The carpenter was enchanted by the scene that met their eyes. This would require all his professional skills. For Aspasia, having escaped Babbington's supervision, had, seemingly, indulged her immoderate appetite by disposing of poor prostrate Wilson's wooden leg not to mention half of the captain's best chair and was attempting to devour the binnacle to which Babbington clung with the desperation of one who had almost certainly witnessed the fate of Mme Baker's wooden teeth. The carnage was rendered even more striking by the delayed effect of digested potto's bones on the goat's lower alimentary tract. Perhaps more charming yet to the carpenter's recovering ears was the anguished howl of that f*cking Old Swabber – a cry of the damned which rose above the shrieks of all the other victims and even smothered the clash of his own ironmongery:

Inter oves locum praesta
Et ab haedis me sequestra

Grant me a place among the sheep
and separate me from the goats.

The End

But then...

[dac] Once Stephen had finished administering to the Admiral ("With extraordinary bad grace"), Jack thought, he wandered of to the Orlop rather excitedly looking forward to lancing a particularly vexing boil on the Gunners glutius maximus. And thus by the time he and the howling gunner had finished, (Stephen having sent Jack his apologies for his probable late arrival at dinner), the catastrophe had been cleared away and dinner was nearing its close.

But not quite, indeed The sight that met Stephen as he entered Jacks cabin was one that he could not have dreamed up with several hogsheads of laudanum.

It was obvious that both the Admiral and Jack had immediately not only taken Brandy for shock, but eventually deduced the nature of the extraordinarily strong lodestone, and then sunk several bottles of claret before thinking up their current pursuit.

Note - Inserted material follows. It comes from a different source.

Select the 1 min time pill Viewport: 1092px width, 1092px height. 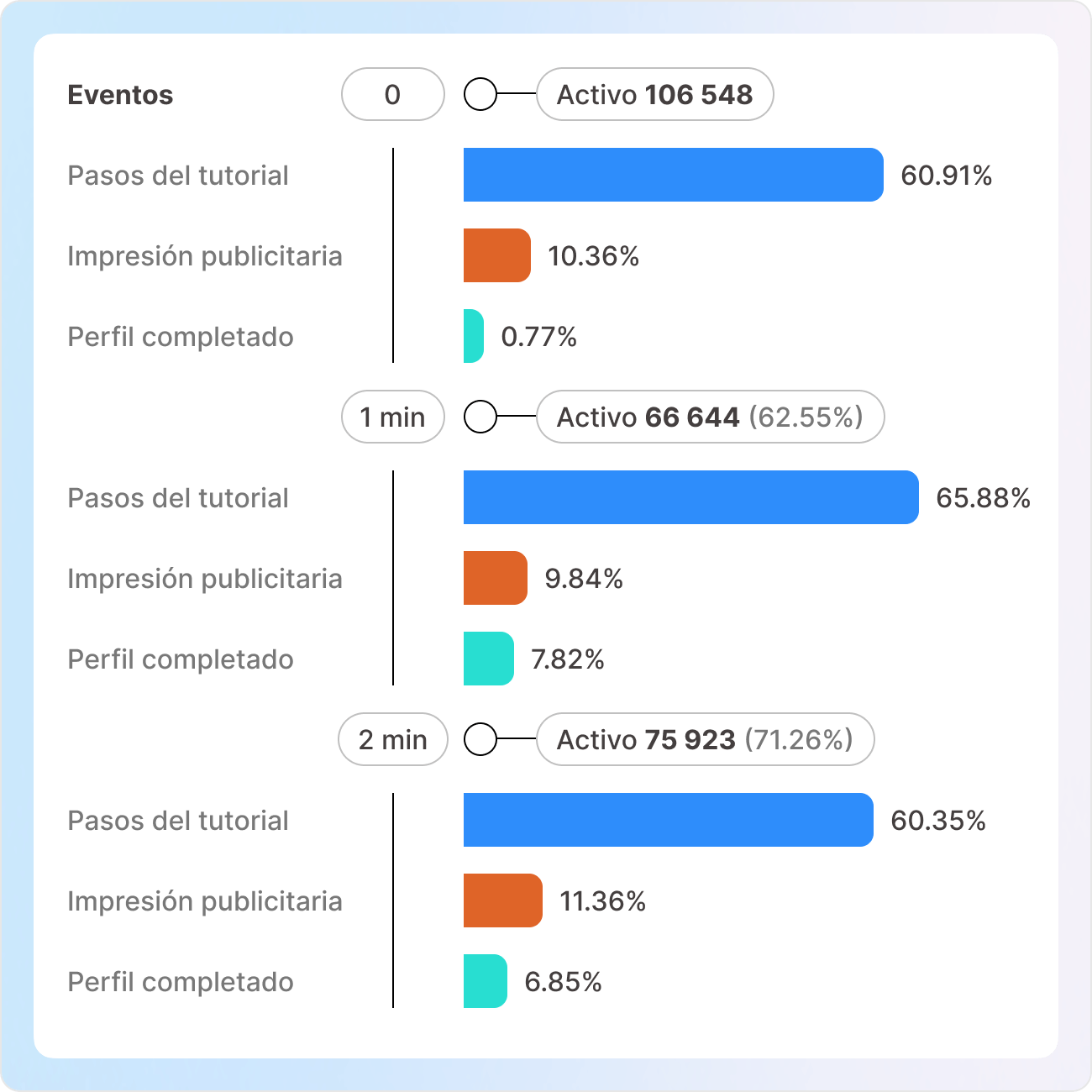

They had now moved on to Jack's champagne, but it was the opening thereof that amazed the Doctor.

They were fighting Copenhagen again without a doubt, but Jack was sitting half way down one side of the room and the Admiral the other side at one end. The lodestone was sitting at the other end of the room the same side as the Admiral both Jack and the Admiral swaying heavily held a brace of vintage magnums.

At Jacks cry of "Engage more closely" the Admiral let go of the canon that held him in place which meant he and his chair slowly moved down the room towards the lodestone. As he past Jack they both shook the bottles aimed and cried "Fire" .

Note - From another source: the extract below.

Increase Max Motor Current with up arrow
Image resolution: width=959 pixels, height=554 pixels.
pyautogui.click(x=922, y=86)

The episode as it had done the last three times ended with the Admiral in a tangle of cutlery fastened to the lodestone upon which Jack tottered over and disentangled him whilst they drank what was left in the bottles.

"A whiff of grapeshot no doubt" mused Stephen as he crept away leaving two drunk but gloriously happy officers.

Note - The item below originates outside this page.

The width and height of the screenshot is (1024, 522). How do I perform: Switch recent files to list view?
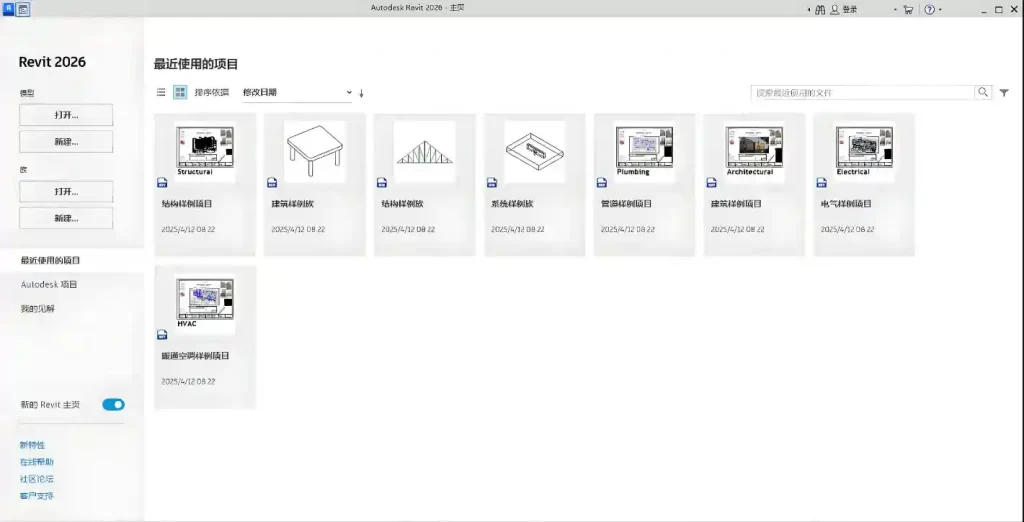161,92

[sdw] On deck, Babbington was taking charge of the situation. He had found places in the Admiral's barge for Mme Baker and Wilson. Skinner and Zimmermann were sent along to see the lubbers safely to shore. They picked their way carefully to seats over the mounds of daggers, fids, knives, toad-stickers, grapefruit spoons and other sharp objects collected by the Admiral on that day's tour of inspection of the fleet.

Eventually the shouting, rolling and popping stopped coming up through the skylight. Stephen attended to Critchley, handing the objects to Bonden who placed them under his arm with considerable sang-froid. Killick and most of the afterguard set to work in the cabin, and the barge shoved off. Jack and Stephen watched them go, as did Aspasia, her mouth busy at some momentarily neglected article, so that the last thing the barge saw of this uncommonly elegant female was her beard waving, waving, waving.